Now, if we have the additional structure of an affine connection $\nabla$ on $TX$, then we get the definition of which vector fields are parallel along $\gamma$, meaning they satisfy a differential equation $\nabla_{\gamma'}X=0$, where $\gamma'$ is the trajectory vector field of $\gamma$. If we start with a loop $\gamma:I\to X$, (such that $\gamma(0)=\gamma(1)$ and let's say without other self-intersection) then we might ask when a lifting $\widetilde{\gamma}:S^1\to TX$ is a loop in the tangent bundle. In particular, this occurs exactly when we can define a vector field on the image of $\gamma$ by $X_{\gamma(t)}=\widetilde{\gamma}(t)$.

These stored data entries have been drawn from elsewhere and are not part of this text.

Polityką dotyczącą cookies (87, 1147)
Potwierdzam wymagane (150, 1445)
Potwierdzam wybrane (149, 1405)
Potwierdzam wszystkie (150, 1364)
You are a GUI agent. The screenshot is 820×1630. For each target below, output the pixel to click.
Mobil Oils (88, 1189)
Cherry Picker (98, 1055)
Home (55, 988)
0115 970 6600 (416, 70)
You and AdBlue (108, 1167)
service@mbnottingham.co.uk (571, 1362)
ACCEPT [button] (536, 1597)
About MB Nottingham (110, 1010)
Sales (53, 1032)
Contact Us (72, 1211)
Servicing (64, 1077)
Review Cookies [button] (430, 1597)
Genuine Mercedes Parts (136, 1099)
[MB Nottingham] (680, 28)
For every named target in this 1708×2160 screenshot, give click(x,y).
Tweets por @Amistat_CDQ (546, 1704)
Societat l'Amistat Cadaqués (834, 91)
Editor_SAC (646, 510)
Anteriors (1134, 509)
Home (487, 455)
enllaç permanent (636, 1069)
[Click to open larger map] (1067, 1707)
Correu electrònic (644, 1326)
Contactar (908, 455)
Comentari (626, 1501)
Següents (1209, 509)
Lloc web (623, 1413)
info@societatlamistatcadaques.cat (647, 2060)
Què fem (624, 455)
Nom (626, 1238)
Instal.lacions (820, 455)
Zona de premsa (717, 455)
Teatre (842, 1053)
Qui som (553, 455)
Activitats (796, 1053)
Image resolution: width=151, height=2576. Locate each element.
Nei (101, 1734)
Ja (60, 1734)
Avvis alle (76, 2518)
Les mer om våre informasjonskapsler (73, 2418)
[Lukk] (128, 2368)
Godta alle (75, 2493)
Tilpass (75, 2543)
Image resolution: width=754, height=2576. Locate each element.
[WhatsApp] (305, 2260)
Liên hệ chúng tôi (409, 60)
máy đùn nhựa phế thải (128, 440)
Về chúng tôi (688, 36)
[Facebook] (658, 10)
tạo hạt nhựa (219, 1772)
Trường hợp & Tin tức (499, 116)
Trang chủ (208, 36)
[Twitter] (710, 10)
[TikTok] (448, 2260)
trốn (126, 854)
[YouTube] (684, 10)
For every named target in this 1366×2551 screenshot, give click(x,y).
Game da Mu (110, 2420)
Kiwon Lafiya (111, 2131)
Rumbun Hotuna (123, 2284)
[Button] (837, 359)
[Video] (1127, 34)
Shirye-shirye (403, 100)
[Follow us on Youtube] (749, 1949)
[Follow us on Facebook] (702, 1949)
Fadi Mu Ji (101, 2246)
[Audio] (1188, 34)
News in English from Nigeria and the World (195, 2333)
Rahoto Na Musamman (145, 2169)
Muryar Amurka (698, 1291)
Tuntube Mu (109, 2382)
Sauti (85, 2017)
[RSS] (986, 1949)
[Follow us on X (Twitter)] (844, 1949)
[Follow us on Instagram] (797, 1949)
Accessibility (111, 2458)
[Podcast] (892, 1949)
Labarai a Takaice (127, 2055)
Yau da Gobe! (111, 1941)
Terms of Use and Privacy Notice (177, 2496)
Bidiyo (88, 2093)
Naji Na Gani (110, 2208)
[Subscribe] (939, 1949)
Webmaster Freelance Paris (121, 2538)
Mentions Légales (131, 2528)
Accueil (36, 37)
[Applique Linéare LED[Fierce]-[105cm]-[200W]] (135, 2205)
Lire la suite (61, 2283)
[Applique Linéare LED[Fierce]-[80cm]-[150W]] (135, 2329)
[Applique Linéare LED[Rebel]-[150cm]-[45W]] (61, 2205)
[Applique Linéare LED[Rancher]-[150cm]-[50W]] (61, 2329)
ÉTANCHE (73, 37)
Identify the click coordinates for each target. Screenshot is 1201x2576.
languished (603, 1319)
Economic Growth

On the other hand, if we fix a loop $\gamma:I\to X$ and choose a tangent vector $X_{\gamma(0)}\in T_{\gamma(0)}X$, parallel transport allows us to define $\widetilde{\gamma}(t)$ to be the unique parallel lift of $\gamma$ with initial condition $\widetilde{\gamma}(0)=X_{\gamma(0)}$. Very often, $\widetilde{\gamma}(1)\ne \widetilde{\gamma}(0)$ and as a consequence we do not get a well-defined vector field along the image of $\gamma$. We can however define a linear transformation of $T_{\gamma(0)}X$ by sending $X_{\gamma(0)}\mapsto \widetilde{\gamma}(1)$, where $\widetilde{\gamma}$ is the lifting with initial condition $X_{\gamma(0)}=\widetilde{\gamma}(0)$. In particular, a loop at $x$ defines a map $P_\gamma\in \operatorname{GL}(T_xX)$ by the above procedure for $x=\gamma(0)$. This leads to the notion of the holonomy group of $X$ at $x$:
$$\operatorname{Hol}_x=\{P_\gamma:\gamma\:\text{is a loop based at}\:x\}.$$
If $X$ is a Riemannian manifold with metric $g$ and Levi-Civita connection $\nabla$ then the holonomy interacts with the curvature. Intuitively speaking, nonzero holonomy detects curvature. The idea being that curvature causes parallel transport of curves to deviate from the identity on $T_xX$. The following picture from Wikipedia illustrates exactly the idea:

If we start at the north pole, and move due south to the equator in any direction, then due west along the equator and then due north back to the north pole, the nontrivial curvature in the region bounded by our path of travel causes the parallel-translated vector from the north pole to rotate.
As a last comment, there is an interaction with representation theory when the connection $\nabla$ is flat. In this case, the transformation depends only on the homotopy class of the loop $\gamma$ based at $x$. Hence, we get a group homomorphism $\pi_1(X,x)\to \operatorname{GL}(T_xX)$ called the monodromy representation of $\pi_1(X,x)$, and defined by $[\gamma]\mapsto P_{\gamma}$.